By Trevor Timm via Electronic Frontier Foundation

On [October 29, 2012] … the Supreme Court heard oral arguments in Clapper v. Amnesty, an important case that will decide if the ACLU’s challenge to the FISA Amendments Act—the law passed in the wake of the NSA warrantless wiretapping scandal—can go forward.  The Court will essentially determine whether any court, short of a government admission, can rule on whether the NSA’s targeted warrantless surveillance of Americans’ international communications violates the Constitution.1

In Clapper, the plaintiffs — journalists, human rights workers, and lawyers  — filed the lawsuit because the statute prevents them from doing their job without taking substantial measures when communicating to overseas witnesses, sources and clients. EFF has previously explained how the FISA Amendments Act gives the government an unconstitutional license to read any emails or other electronic communications coming into and out of the United States. So let’s hear the Supreme Court Justices, in their own words, explain how invasive the law really is.

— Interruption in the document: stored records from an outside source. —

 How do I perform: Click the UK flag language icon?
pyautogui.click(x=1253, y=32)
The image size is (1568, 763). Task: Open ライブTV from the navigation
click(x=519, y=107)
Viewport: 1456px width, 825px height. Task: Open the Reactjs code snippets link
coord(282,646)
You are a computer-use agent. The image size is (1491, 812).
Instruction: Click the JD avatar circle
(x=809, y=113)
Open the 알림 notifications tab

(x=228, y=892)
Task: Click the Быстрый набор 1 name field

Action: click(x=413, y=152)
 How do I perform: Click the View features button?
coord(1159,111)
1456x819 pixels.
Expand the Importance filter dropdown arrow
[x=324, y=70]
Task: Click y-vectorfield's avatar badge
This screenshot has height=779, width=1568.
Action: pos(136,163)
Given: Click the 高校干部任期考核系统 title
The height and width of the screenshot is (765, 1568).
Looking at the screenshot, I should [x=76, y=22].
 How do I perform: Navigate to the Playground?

Here is how Justice Ginsburg, with an assist from ACLU deputy director Jameel Jaffer, explained how the FISA Amendments Act (FAA) gutted the traditional warrant requirements in FISA, along with the Fourth Amendment:

JUSTICE GINSBURG: Mr. Jaffer, could you be clear on the expanded authority under the FAA? As I understood it, it’s not like in [FISA], where a target was identified and…the court decided whether there was probable cause. Under this new statute, the Government doesn’t say who is the particular person or the particular location. So, there isn’t that check. There isn’t that check.

MR. JAFFER: That’s absolutely right, Justice Ginsburg…The whole point of the statute was to remove those tests, to remove the probable cause requirement, and to remove the facilities requirement, the requirement that the Government identify to the court the facilities to be monitored. So those are gone.

That’s why we use the phrase “dragnet surveillance.” I know the Government doesn’t accept that label, but it concedes that the statute allows what it calls categorical surveillance, which…is essentially the surveillance that the plaintiffs here are concerned about.

As Justice Kagan stated succinctly, “this statute greatly expands the government’s surveillance power. Nobody denies that.”